Jasper and Jeff built a nature shelter for Ranger Beth while Gavin and I hiked closer to the falls.
The return hike was nearly all downhill and much easier. We were back at the trailhead by 10:30. The three-mile round trip pretty much completed the boys’ hiking quota for the day so we headed back to the village.
A shuttle bus took us to the Visitor Center where we sought an activity to complete one of the Junior Ranger Program requirements. The ranger suggested the Indian Museum next door so we quickly headed over to learn about the history of the valley before the settlers arrived.
We took a lunch break at the Village Grill and bought a few souvenirs at the store, my usual magnet and more postcards for Jeff to continue his “choose your own adventure” series for “lucky” recipients.
Gavin had one remaining page to complete at the nearby Yosemite cemetery. This particular activity selection was a no-brainer as the daughter of a genealogist who has spent her fair share of vacation time researching family headstones in cemeteries!
We returned to the Visitor Center where the boys handed in their completed booklets and took the oath. Yosemite was the only park on this trip that split the boys into different Junior Ranger programs. Kids through age 6 like Jasper completed the Little Cubs booklet while Gavin worked through the Junior Ranger activities and filled one trash bag, which he diligently collected throughout our adventures on these two days. Both received not only badges, which are wood rather than the usual plastic, but also a patch (for Gavin) and button (for Jasper).
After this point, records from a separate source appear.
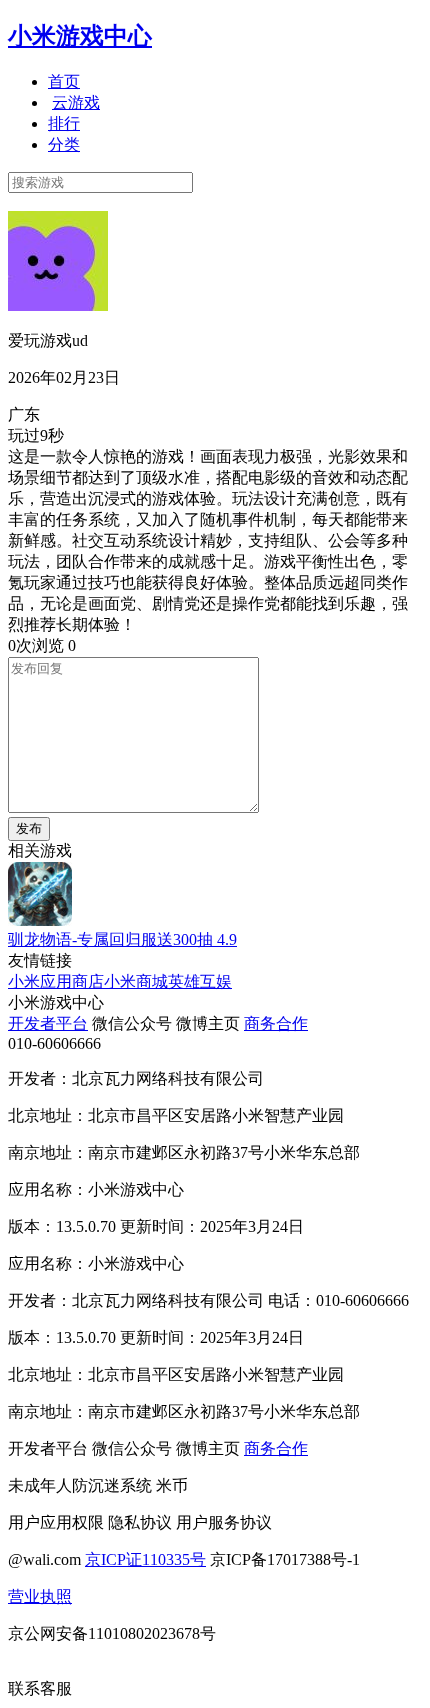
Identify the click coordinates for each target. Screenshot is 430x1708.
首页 (64, 81)
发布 (29, 828)
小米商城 (136, 981)
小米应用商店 (56, 981)
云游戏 (76, 102)
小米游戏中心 (80, 36)
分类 (64, 144)
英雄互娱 (200, 981)
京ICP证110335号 (145, 1559)
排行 (64, 123)
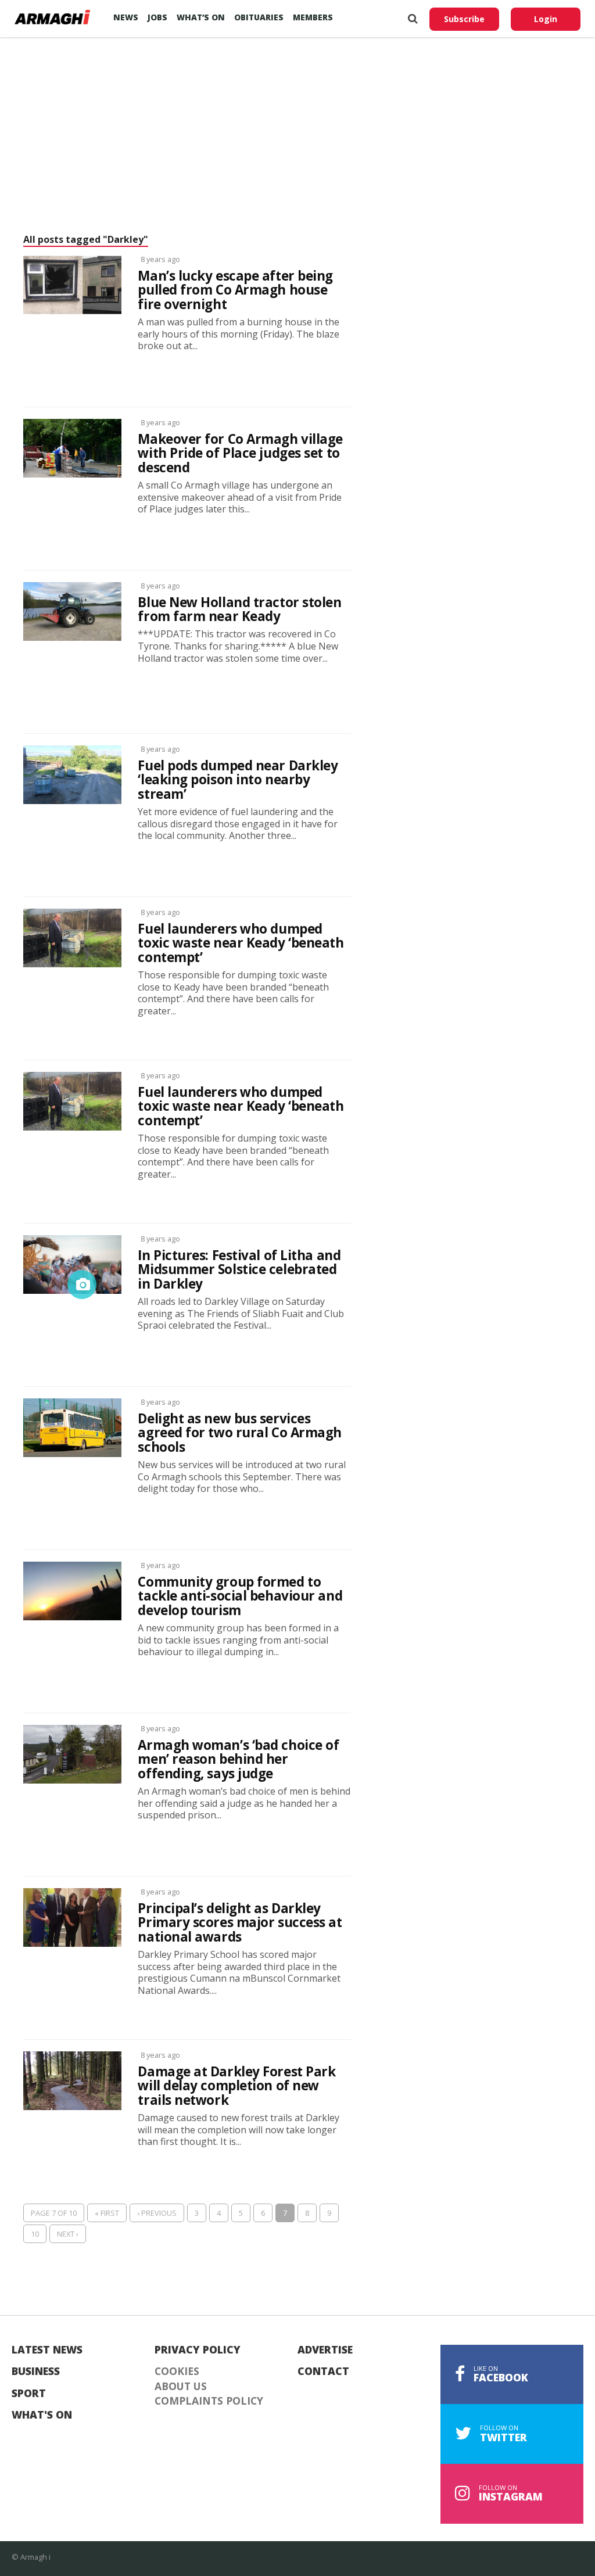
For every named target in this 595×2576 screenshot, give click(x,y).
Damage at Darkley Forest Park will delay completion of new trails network (236, 2086)
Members (313, 17)
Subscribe (464, 18)
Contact (323, 2371)
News (125, 17)
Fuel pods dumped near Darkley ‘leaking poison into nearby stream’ (238, 780)
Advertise (325, 2350)
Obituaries (259, 17)
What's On (42, 2415)
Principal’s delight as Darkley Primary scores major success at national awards (240, 1922)
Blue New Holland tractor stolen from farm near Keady (239, 609)
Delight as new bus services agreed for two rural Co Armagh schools (240, 1433)
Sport (29, 2393)
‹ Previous (157, 2213)
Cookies (177, 2371)
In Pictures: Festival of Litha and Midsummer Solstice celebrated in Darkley (239, 1269)
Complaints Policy (209, 2401)
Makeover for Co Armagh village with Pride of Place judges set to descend (240, 453)
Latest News (47, 2350)
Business (36, 2371)
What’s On (201, 17)
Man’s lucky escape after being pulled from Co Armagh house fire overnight (235, 290)
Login (545, 18)
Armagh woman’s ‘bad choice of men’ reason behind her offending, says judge (238, 1759)
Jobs (157, 17)
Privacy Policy (198, 2350)
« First (107, 2213)
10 (35, 2234)
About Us (181, 2386)
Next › (67, 2234)
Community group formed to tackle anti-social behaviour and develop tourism (240, 1596)
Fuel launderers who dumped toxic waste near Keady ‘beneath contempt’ (240, 943)
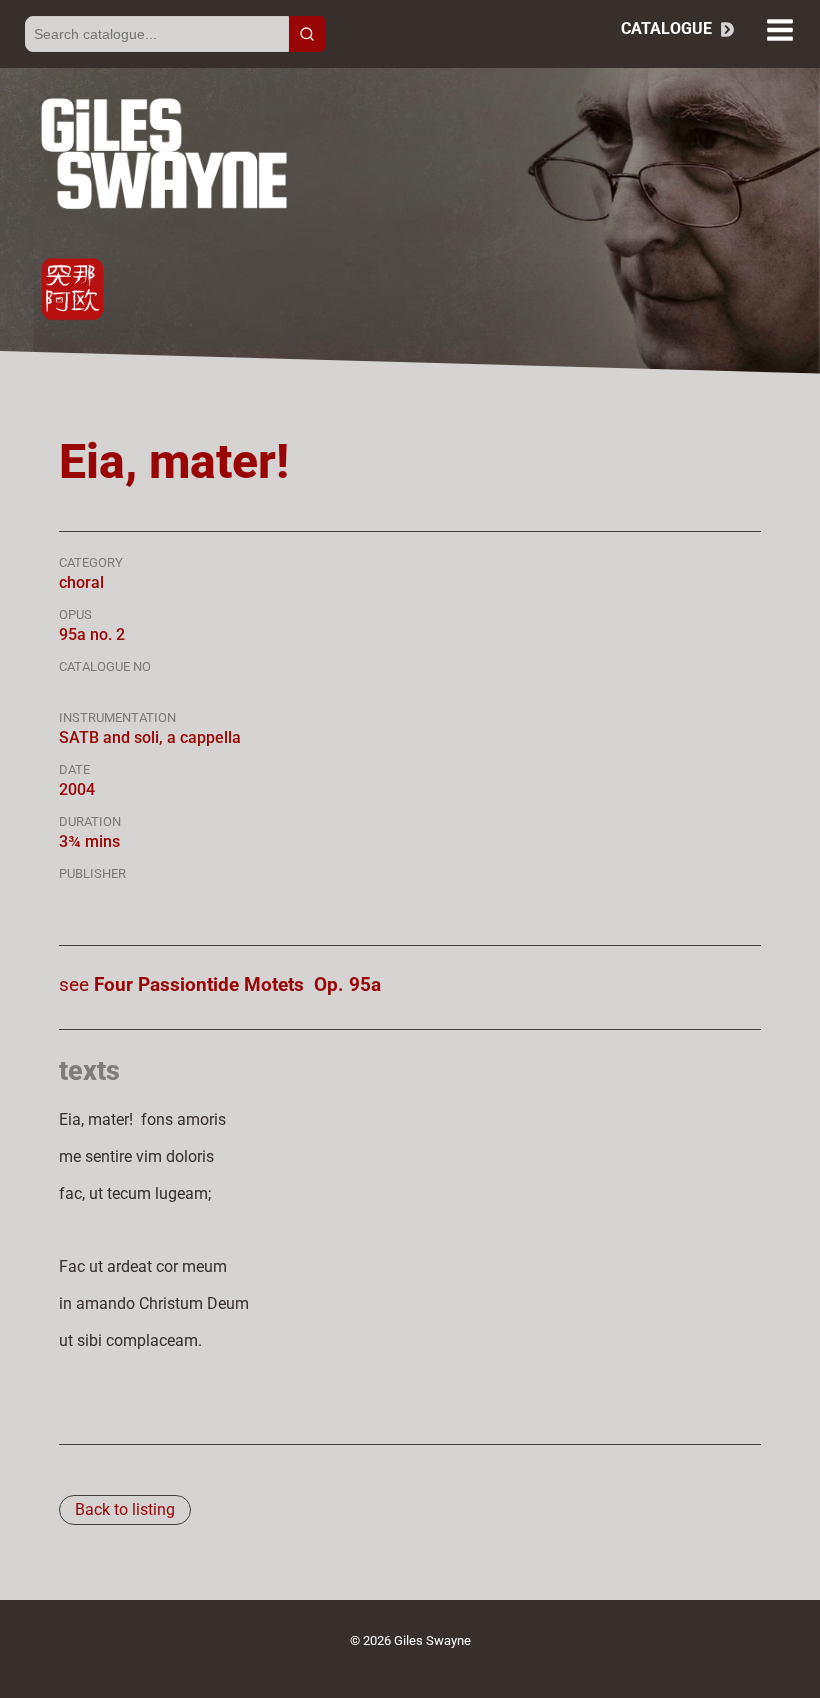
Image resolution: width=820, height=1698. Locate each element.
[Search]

We stayed to watch both park videos and browse the wildlife and geological history displays before returning to our cabin to rest as drizzles started falling. It had been another lovely afternoon, a little warmer than the day before with temperatures in the 60s until the clouds started rolling in.
We kept seeing these beautiful dark blue and black jays, quite different than east coast blue jays, and Visitor Center displays finally taught us that they are Steller’s Jays.
After seeing the Tunnel View in the morning when the low sun doesn’t fully illuminate the valley, I’d been wanting to return to the Tunnel View at a later time in the day and we decided to drive out again when the rain clouds seemed to be breaking. By the time we reached the parking lot, the view wasn’t completely clear as Half Dome was shrouded in clouds, but the clouds produced beautiful imagery.
Back at Half Dome Village, we ate dinner at the Pizza Deck again and brought cookies back to the cabin for an evening treat. The rest of our last evening at Yosemite was spent resting and packing up for the next day’s departure to the coast.